* _Problem_
Could you reproduce, from the records below, everything from the line with "В Барнауле онкологи" down to the line with "Китайские аромаингаляторы без", keeping both of those lines and changing nothing?

****

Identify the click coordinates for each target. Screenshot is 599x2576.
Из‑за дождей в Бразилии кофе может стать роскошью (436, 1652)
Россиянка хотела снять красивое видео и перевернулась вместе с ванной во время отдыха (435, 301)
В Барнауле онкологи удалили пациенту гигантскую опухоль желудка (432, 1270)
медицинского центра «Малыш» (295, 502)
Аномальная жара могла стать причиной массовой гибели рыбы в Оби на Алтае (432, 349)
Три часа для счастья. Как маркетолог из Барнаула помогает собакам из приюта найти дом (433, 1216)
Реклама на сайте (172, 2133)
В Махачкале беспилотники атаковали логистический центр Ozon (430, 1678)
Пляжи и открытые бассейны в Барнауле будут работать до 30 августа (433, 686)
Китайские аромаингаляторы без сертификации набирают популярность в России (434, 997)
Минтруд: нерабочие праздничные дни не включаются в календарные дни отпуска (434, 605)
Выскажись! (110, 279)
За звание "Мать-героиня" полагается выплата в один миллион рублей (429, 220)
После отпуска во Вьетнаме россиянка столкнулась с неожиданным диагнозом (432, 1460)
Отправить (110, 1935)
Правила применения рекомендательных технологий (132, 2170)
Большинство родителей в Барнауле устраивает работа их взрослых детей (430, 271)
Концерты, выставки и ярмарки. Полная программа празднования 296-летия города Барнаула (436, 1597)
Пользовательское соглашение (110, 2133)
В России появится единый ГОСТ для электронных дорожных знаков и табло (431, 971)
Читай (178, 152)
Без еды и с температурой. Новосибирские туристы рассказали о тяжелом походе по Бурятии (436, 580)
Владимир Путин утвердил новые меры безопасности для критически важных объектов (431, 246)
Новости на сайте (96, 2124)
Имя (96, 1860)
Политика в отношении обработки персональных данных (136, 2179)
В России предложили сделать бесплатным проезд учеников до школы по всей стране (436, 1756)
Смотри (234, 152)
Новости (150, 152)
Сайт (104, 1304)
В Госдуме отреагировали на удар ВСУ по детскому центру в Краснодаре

****

* _Answer to this task_
В Барнауле онкологи удалили пациенту гигантскую опухоль желудка (432, 1270)
медицинского центра «Малыш» (295, 502)
Аномальная жара могла стать причиной массовой гибели рыбы в Оби на Алтае (432, 349)
Три часа для счастья. Как маркетолог из Барнаула помогает собакам из приюта найти дом (433, 1216)
Реклама на сайте (172, 2133)
В Махачкале беспилотники атаковали логистический центр Ozon (430, 1678)
Пляжи и открытые бассейны в Барнауле будут работать до 30 августа (433, 686)
Китайские аромаингаляторы без сертификации набирают популярность в России (434, 997)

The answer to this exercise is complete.